Probably looking at the underlying XML files is the only way.
Thanks to @Detlef_Lewin for confirming. I can consider the alternative workarounds that use 15 digits only.
06-17-2019 02:30 PM
Detlef, thank you for the links (and Bill with Jan Karel for the investigation and explanation of the issue), I had no idea about this before. Here https://sfmagazine.com/post-entry/august-2017-excel-rank-countif-and-floating-point-errors/ is bit more in conclusion part.
In general, using of different precision for SORT, RANK and FREQUENCY is kind of design bug. As well as considering 1900 as leap year and wrong using of negation with exponentiation http://mathforum.org/library/drmath/view/69058.html
07-11-2020 02:13 AM - edited 07-11-2020 12:36 PM
(Coming late to the party, I know. But FYI....)
@HarishVangala wrote: ``the only way is that we must go to the underlying XML files and verify the numbers``.
Actually, no. We can verify the differences directly in Excel.
In your example, enter formulas of the form =MATCH(ROUND(A1,1),A1,0) into E1:E14. Or more generally, =MATCH(--(A1&""),A1,0).

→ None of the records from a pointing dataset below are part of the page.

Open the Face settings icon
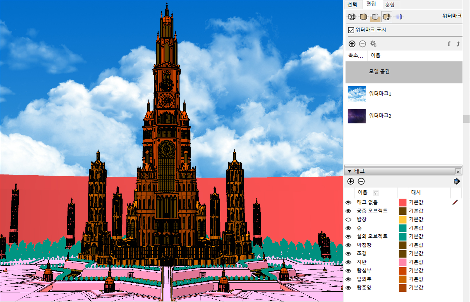pos(363,17)

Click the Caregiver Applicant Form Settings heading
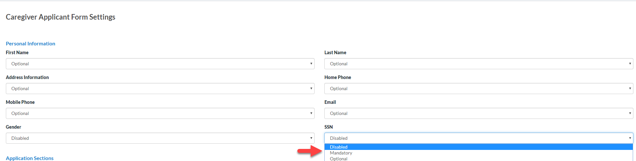[61, 17]
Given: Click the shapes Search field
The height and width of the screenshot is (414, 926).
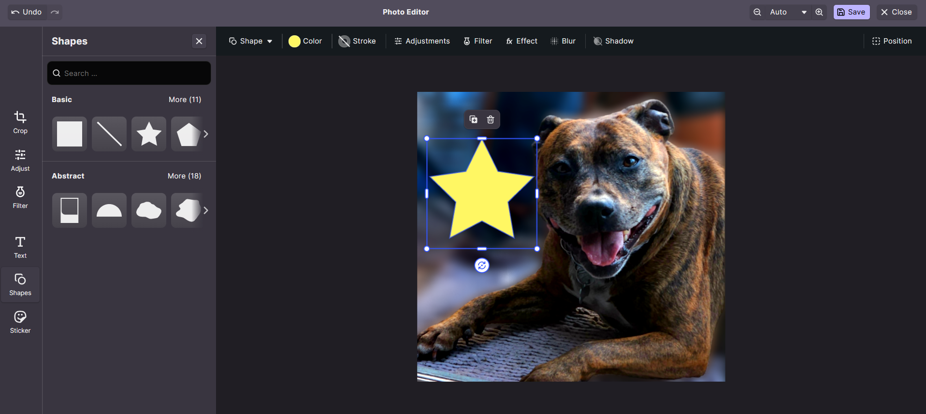Looking at the screenshot, I should pyautogui.click(x=129, y=74).
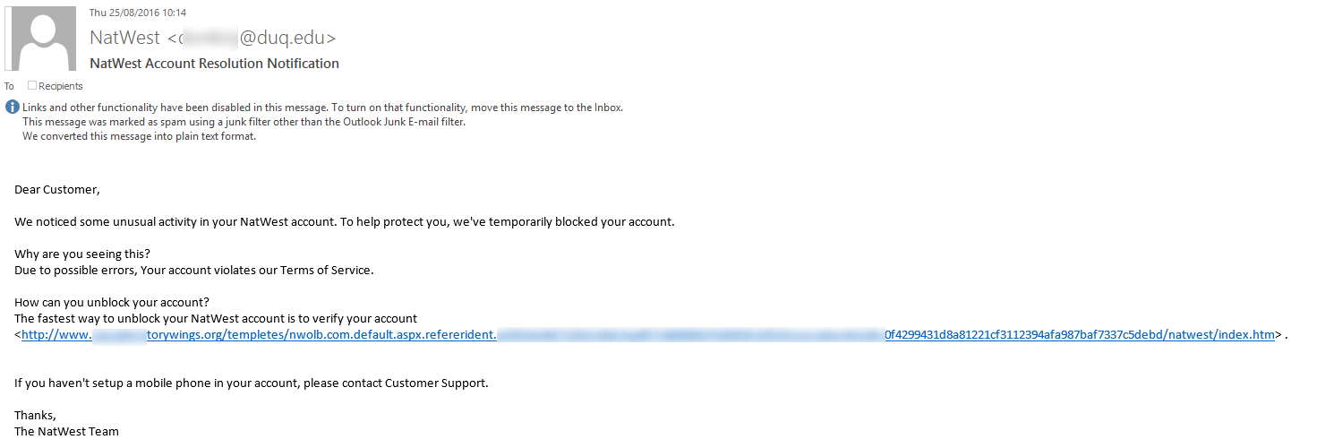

The #N/A errors demonstrate that the internal binary values starting in A3 are not the same as the decimal representations, which Excel arbitrarily limits to 15 significant digits (rounded).
Moreover, you can calculate the difference by entering formulas of the form
=SUM(A1,-(A1&"")) into F1:F14, formatted as General or (better) Scientific.
0.00E+00 is exact zero.
Numbers of the form 2.22E-16 are the approximate difference between internal binary values and their decimal representation that is limited to 15 significant digits.
(Caveat: Formulas of the form =A1-(A1&"") do not always show the infinitesimal difference, due to a dubious "trick" that Excel applies inconsistently hide the differences.)
You can avoid the binary anomalies by the changing the formulas in A2:A14 to the form =ROUND(A1+0.1,1).
@HarishVangala wrote: ``this is not the infamous fundamental precision problems with floating point numbers. This is the problem with the design inconsistency among EXCEL's basic functions``
It is both.
The root cause is anomalies associated with 64-bit binary floating-point arithmetic, which is not limited to Excel. The anomalies are considered to be industry-accepted design trade-offs of that binary form. They are not considered bugs. They are not limited to Excel.
However, Excel compounds the problem by design inconsistencies, which apply to basic "operations" (notably subtraction and comparisons) as well as some "basic functions". I agree that the design inconsistencies should be considered defects.
@HarishVangala wrote: ``For example, IF() and its family handle 15 decimal digits only, where as FREQUENCY and others handle 17 decimal digits``
It is just as misleading to think that Excel "stores" or "uses" 17-digit precision as it is to think that Excel "stores" 15-digit precision, a common misstatement in documentation.
It is true that Excel stores up to 17-digit precision in XML. But the 17-digit decimal representations are still just approximations.
The IEEE 794 standard specifies that 17 significant decimal digits are necessary and sufficient to convert between the 64-bit binary floating-point and the decimal representation with no loss of precision.
Nevertheless, Excel stores the exact binary value into memory when the application is running.
For example, the 15-digit approximation of =1/3 is 0.333333333333333, and the 17-digit approximation is 0.33333333333333331.
But the exact decimal representation of the internal binary is 0.333333333333333,314829616256247390992939472198486328125.
(I use period for the decimal point and comma to demarcate the first 15 significant digits.)